Le premier effet de ce choix a été de permettre à Marc Márquez de se maintenir pendant dix tours à la deuxième place qu'il occupait sur la grille de départ. Lorsqu'Álex Rins et Pecco Bagnaia ont pointé le bout de leur nez, il avait suffisamment bien économisé sa gomme pour leur résister, au contraire de Jorge Martín, leader pendant 13 tours mais qui a finalement vu six pilotes passer la ligne d'arrivée avant lui.

Le pilote Repsol Honda a profité d'une course lente, moins éprouvante pour lui physiquement mais qui correspondait aussi précisément ce qu'il attendait pour que sa gomme tendre puisse voir le bout des 27 tours. "Au début, le rythme était très lent, et pour moi c'était tant mieux ! C'est ce dont je rêvais. C'était une bonne chose pour gérer le pneu arrière."

"J'ai bien géré la course, j'ai attendu la fin pour attaquer", a expliqué l'Espagnol, qui n'est pas descendu plus bas que cinquième, à six tours de l'arrivée. "Ça s'est un peu compliqué pour moi quand je suis passé cinquième.

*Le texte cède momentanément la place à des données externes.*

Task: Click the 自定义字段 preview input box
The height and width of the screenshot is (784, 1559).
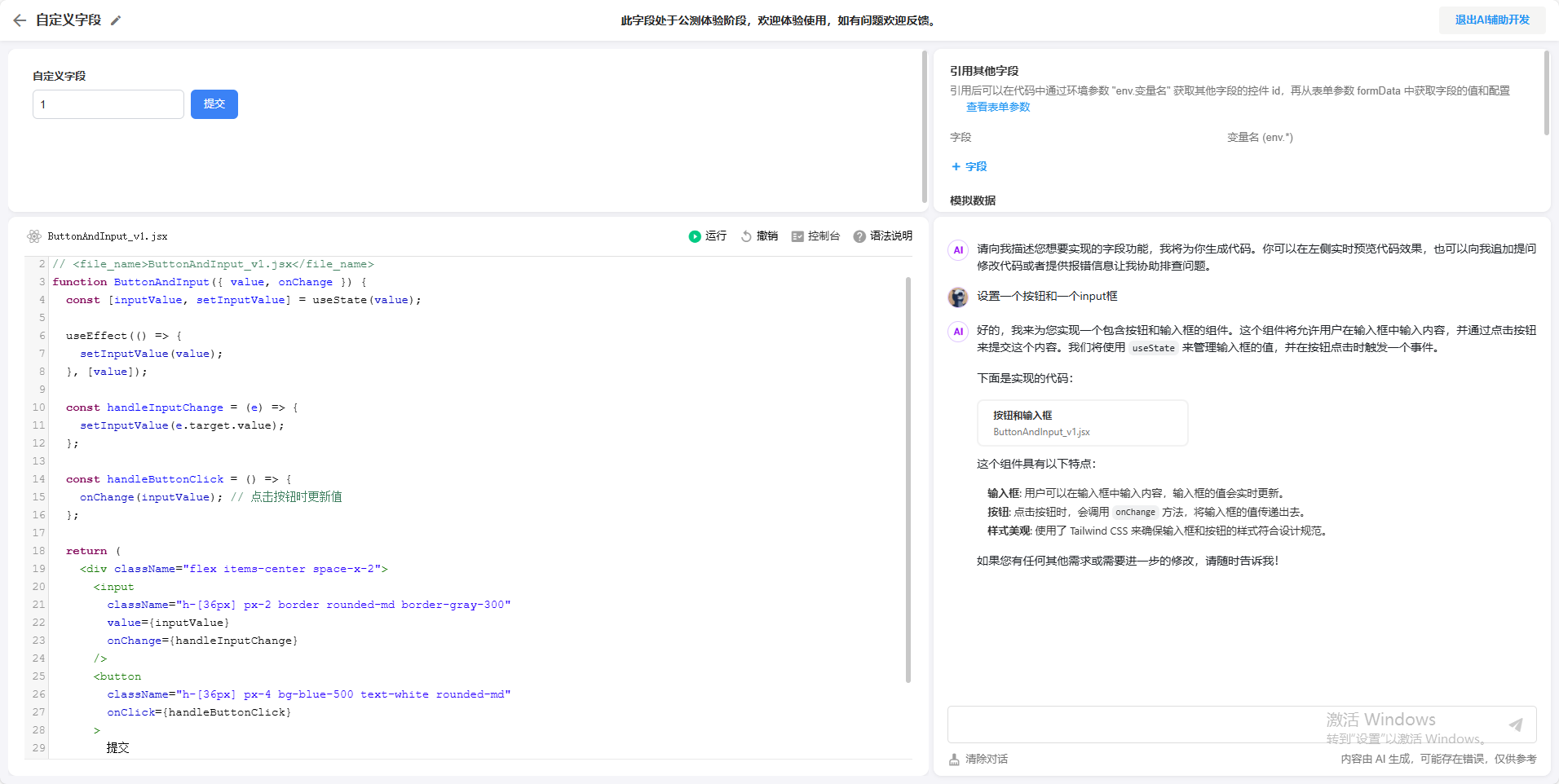Action: click(x=108, y=104)
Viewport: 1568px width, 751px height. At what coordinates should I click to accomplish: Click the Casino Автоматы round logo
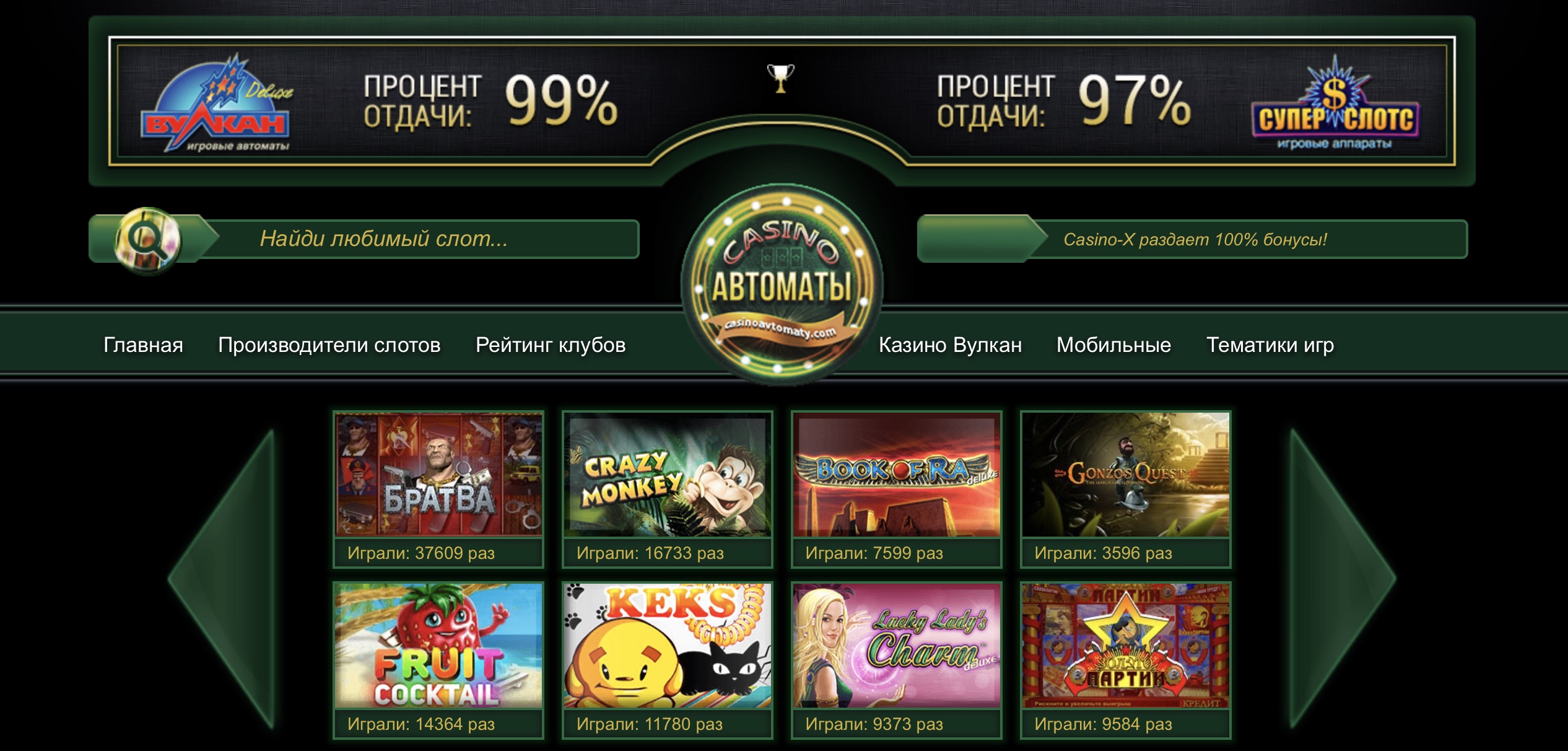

Je ne m'attendais pas à me retrouver si loin et j'ai dû forcer sur le pneu pour récupérer."

Francesco Bagnaia, Ducati Team, et Marc Marquez, Repsol Honda Team

Marc Márquez avec Pecco Bagnaia et Álex Rins

Entré dans le dernier tour en troisième position, il a continué à croire en ses chances jusqu'au drapeau à damier. "Malheureusement, je prévoyais d'être deuxième [en entrant dans le tour] mais je n'ai pas réussi. J'ai attaqué fort dans le dernier tour et Rins a très bien défendu, or quand le pilote qui se trouve devant vous défend bien, vous ne pouvez rien faire", a-t-il expliqué.

Dès lors, les options se sont envolées une à une : le pilote Suzuki était "impossible à passer" dans le virage 2 où il a particulièrement excellé aujourd'hui, puis le virage 4 s'avérait problématique pour la Honda... "Bien sûr, j'aurais pu lui faire l'intérieur au virage 10, mais vu la manière dont il défendait, si j'avais fait ça Pecco aurait gagné la course, j'en suis sûr, parce qu'on n'aurait pas pu bien prendre le virage", a estimé Márquez, qui n'a eu de cesse de se heurter à Rins. "Il n'était pas plus rapide que moi, mais quand vous êtes similaires et que celui qui est devant défend super bien et fait un dernier tour parfait comme il l'a fait, vous ne pouvez pas [y arriver]. Il faut parfois l'accepter."

Márquez a malgré tout tenté de trouver l'ouverture, jusqu’au bout. "J'ai essayé différentes choses dans le dernier virage, comme le fait d'enclencher la cinquième en milieu de virage histoire de comprendre [ce que ça allait donner], mais ça a été une erreur."

"Quoi qu'il en soit, je suis content de ce week-end et de notre performance tout au long du week-end", a assuré le champion espagnol, qui dit ne pas avoir vu le temps passer, signe qu'il a pris du plaisir. "Ça a été amusant parce que quand j'ai regardé le classement pour la première fois, il ne restait que sept ou huit tours. Je me suis dit 'outch attention, ça passe !' [rires] et j'ai donc commencé à attaquer fort. La course a passé très vite."

Finalement battu de seulement 0"186 par le vainqueur, le #93 s'est offert un énorme boost de motivation en livrant une telle bataille en piste, puis en se faisant acclamer par un public avec lequel il est volontiers allé au contact. Petit à petit, le Marc Márquez que nous connaissons semble réapparaître... "Certes, je dois encore travailler pour être compétitif sur tous les circuits à l'avenir mais je me sens bien et j'ai un caractère fort", a-t-il tenu à souligner. "Pour le montrer, j'ai été le seul à prendre le pneu arrière tendre aujourd'hui : quand je crois en quelque chose, j'y vais." Le message est on ne peut plus clair.